■ **Page excerpt**
⁂

Each deck segment is transported out from the dockside fabrication yard on one of two huge barges and positioned at the tower by tugs. On arrival, the barge is anchored – to within a 20cm tolerance - beneath the blue traveller gantries at deck level (so that’s what those blue ‘wings’ either side of each tower are for!). These travellers will lift the deck segment up to deck height (approximately 55 metres) in a delicate three hour operation which is very sensitive to wind, sea and tide conditions. Each deck segment is then rotated by a few degrees in order to match the final geometry of the bridge design and a series of interlocking plates are joined together to hold the structures in place.

Once the segment has been correctly positioned, it has to be permanently fixed in place. Carson says: “This is achieved by a huge amount of welding to the perimeter of the steel box structure. This is a lengthy operation but a critical one as a perfect top weld is vital to allow the reinforced concrete “stitch” to be poured on top of the steel structure.“ This stitch, along with the welds, permanently secures the segment to its neighbour. These operations are constantly monitored by non-destructive test inspections to ensure an extremely high quality product is achieved. After the welding is inspected and passed, permanent bolts complete the steel connections.

Stay cabling

As the reinforced concrete stitch is being poured, the stay cables have to be prepared. The cables are one of the signature features of the Queensferry Crossing design. They consist of a bundle of strands (a varying number depending on location - up to 109 for the largest cables) which are threaded through an external, white pipe (essentially a covering or sleeve). Each strand is made up of seven high tensile, galvanised steel wires, 5.2 millimetres in diameter. Six of the wires, coated in wax, are wound in a helix pattern round a straight central king wire. The strands are each contained in a high density polyethylene (HDPE) coating. The external white pipe is cut to the correct length and a single strand is threaded through. The pipe is then lifted off the deck and into position at the tower anchor box using the enormous, yellow Tower Crane.

⁂

■ **Extracted information**

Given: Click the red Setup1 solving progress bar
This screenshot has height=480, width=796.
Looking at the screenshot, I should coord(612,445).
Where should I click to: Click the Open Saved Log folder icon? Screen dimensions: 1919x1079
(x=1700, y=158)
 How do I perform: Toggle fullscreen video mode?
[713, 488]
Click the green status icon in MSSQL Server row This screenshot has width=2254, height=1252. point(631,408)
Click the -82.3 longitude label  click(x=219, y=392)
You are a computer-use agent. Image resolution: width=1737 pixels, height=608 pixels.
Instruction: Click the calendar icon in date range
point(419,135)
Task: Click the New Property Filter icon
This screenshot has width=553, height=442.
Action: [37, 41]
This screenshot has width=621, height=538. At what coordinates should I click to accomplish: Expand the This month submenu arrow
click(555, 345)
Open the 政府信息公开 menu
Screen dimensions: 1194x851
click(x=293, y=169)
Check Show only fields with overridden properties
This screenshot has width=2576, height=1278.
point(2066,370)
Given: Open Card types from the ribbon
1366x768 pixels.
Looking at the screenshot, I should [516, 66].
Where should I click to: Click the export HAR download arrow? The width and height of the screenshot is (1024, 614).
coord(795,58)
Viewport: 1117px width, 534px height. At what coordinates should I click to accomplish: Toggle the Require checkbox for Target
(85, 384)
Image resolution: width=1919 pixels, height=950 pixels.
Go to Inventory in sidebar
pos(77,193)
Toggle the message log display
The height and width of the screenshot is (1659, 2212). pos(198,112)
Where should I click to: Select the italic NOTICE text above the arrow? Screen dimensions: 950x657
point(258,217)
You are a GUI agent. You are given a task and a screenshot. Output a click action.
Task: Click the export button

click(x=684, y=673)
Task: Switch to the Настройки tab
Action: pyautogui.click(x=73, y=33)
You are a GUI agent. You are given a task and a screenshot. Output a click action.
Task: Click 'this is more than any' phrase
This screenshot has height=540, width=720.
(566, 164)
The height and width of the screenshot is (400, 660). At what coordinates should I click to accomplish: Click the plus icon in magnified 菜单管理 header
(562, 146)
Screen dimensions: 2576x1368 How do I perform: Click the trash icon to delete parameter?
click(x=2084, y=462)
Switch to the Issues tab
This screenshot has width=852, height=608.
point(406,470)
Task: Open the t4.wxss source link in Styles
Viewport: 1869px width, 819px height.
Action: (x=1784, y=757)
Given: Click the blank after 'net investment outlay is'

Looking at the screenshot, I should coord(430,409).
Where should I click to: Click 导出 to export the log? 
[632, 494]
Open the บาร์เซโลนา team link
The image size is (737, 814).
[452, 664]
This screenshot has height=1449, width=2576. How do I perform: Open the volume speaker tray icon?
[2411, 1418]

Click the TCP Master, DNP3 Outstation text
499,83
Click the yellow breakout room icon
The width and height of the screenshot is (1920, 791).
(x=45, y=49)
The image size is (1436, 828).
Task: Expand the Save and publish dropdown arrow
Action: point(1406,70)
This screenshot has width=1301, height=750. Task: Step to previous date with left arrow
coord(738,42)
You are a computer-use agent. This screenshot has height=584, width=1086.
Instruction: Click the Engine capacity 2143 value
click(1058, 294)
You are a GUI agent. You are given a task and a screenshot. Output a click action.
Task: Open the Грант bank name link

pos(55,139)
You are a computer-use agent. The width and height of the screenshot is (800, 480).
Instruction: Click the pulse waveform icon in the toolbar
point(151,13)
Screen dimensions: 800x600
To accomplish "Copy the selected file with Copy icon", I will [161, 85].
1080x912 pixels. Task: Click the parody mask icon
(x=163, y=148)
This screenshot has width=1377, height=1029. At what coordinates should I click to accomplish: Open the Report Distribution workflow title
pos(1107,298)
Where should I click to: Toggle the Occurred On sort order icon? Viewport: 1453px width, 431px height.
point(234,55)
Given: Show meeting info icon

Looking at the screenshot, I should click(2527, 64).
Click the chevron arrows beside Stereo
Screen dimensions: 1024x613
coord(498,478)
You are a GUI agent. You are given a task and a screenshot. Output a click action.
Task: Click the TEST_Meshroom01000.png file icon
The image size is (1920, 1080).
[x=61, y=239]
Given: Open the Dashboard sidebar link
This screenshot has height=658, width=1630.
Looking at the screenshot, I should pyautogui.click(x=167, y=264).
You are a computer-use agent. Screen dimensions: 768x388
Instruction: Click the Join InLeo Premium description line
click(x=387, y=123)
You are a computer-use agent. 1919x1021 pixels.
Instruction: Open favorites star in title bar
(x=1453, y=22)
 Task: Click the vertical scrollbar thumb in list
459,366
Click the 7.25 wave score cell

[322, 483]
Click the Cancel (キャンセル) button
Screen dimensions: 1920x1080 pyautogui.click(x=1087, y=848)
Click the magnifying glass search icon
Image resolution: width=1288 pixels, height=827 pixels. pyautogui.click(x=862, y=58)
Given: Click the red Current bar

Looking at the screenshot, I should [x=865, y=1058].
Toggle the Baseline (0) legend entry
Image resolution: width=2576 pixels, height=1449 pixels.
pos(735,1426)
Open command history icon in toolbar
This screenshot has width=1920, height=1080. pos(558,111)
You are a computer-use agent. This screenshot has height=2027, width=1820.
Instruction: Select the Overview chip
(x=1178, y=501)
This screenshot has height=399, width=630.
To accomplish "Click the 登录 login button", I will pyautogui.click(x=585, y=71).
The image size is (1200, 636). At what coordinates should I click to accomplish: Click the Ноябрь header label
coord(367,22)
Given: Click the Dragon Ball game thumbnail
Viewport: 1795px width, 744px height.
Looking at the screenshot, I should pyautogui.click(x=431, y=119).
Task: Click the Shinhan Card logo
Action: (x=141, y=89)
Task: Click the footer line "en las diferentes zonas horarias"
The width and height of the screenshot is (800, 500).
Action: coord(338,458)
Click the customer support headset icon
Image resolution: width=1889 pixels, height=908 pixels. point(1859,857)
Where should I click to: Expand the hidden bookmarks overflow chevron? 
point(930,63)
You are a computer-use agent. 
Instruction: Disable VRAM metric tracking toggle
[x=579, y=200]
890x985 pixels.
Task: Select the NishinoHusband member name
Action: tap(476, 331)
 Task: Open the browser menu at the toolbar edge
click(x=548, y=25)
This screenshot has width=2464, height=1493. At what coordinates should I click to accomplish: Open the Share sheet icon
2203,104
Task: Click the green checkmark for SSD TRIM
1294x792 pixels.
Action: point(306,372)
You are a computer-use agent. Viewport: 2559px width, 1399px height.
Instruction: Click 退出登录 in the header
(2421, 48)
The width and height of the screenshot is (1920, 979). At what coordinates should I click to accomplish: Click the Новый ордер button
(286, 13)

⁂

■ **Exercise requirements**
Pick up the excerpt about building the Queensferry Crossing, which appears above the items, and continue it from its last sentence.

■ **Answer to the exercise**
The remaining strands are threaded through the pipe using a winch and shuttle system which brings the strands through the pipe one at a time. Each strand is cut to length and wedged into a steel anchor block at either end. The final result is one of the strongest steel cables in the world, capable of supporting the Queensferry Crossing road deck for many decades to come and, crucially, being straightforward to replace in the future without any disruption. The stay cables – two per deck segment – have been fully assembled and tested but the weight of the deck segment is still primarily being carried by the blue gantries. The stay cables are now tensioned up to final tension at which point the weight of the deck segment is transferred from the blue erection traveller gantries to the stay cables.

7 wires = 1 strand | 109 strands = 1 stay cable | 288 stay cables = 1 Queensferry Crossing

Next segment

The hydraulically powered erection traveller, each weighing 250 tonnes, can now move forward (around 16.2 metres) on rails to the leading edge of the newly installed deck segment ready to lift the next segment making its way out from the land – and the above cycle is repeated.

On completion of all 110 deck segment installations, the stay cables will be finely adjusted to achieve the “global geometry” required by the design of the new bridge.

Carson adds: “Taking into consideration the massive weights and loads involved, the dramatic heights at which we will be working and the variable elements which Mother Nature will doubtless throw at us in this exposed, maritime location, the operations to install the road deck represent leading edge civil engineering at its most raw and exciting.”

Safe to say, we’ll all be watching.